SeqArray: Big Data Management of Genome-Wide Sequence Variants
GNU General Public License, GPLv3
Features
Big data management of genome-wide sequence variants with thousands of individuals: genotypic data (e.g., SNP, indel and structural variation calls) and annotations in GDS files are stored in an array-oriented and compressed manner, with efficient data access using the R programming language.
Bioconductor:
Release Version: v1.10.1
http://www.bioconductor.org/packages/release/bioc/html/SeqArray.html
- Tutorials: Data Management, Data Analytics
Development Version: v1.11.0
http://www.bioconductor.org/packages/devel/bioc/html/SeqArray.html
- Tutorials: Data Management, Data Analytics
Installation
- Bioconductor repository:
source("http://bioconductor.org/biocLite.R")
biocLite("SeqArray")
- Development version from Github:
library("devtools")
install_github("zhengxwen/gdsfmt")
install_github("zhengxwen/SeqArray")
The install_github()
approach requires that you build from source, i.e. make
and compilers must be installed on your system -- see the R FAQ for your operating system; you may also need to install dependencies manually.

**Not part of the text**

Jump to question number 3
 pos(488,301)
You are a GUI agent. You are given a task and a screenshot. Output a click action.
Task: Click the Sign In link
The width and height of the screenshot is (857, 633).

- Install the package from the source code:
wget --no-check-certificate https://github.com/zhengxwen/gdsfmt/tarball/master -O gdsfmt_latest.tar.gz
wget --no-check-certificate https://github.com/zhengxwen/SeqArray/tarball/master -O SeqArray_latest.tar.gz
R CMD INSTALL gdsfmt_latest.tar.gz
R CMD INSTALL SeqArray_latest.tar.gz
## Or
curl -L https://github.com/zhengxwen/gdsfmt/tarball/master/ -o gdsfmt_latest.tar.gz
curl -L https://github.com/zhengxwen/SeqArray/tarball/master/ -o SeqArray_latest.tar.gz
R CMD INSTALL gdsfmt_latest.tar.gz
R CMD INSTALL SeqArray_latest.tar.gz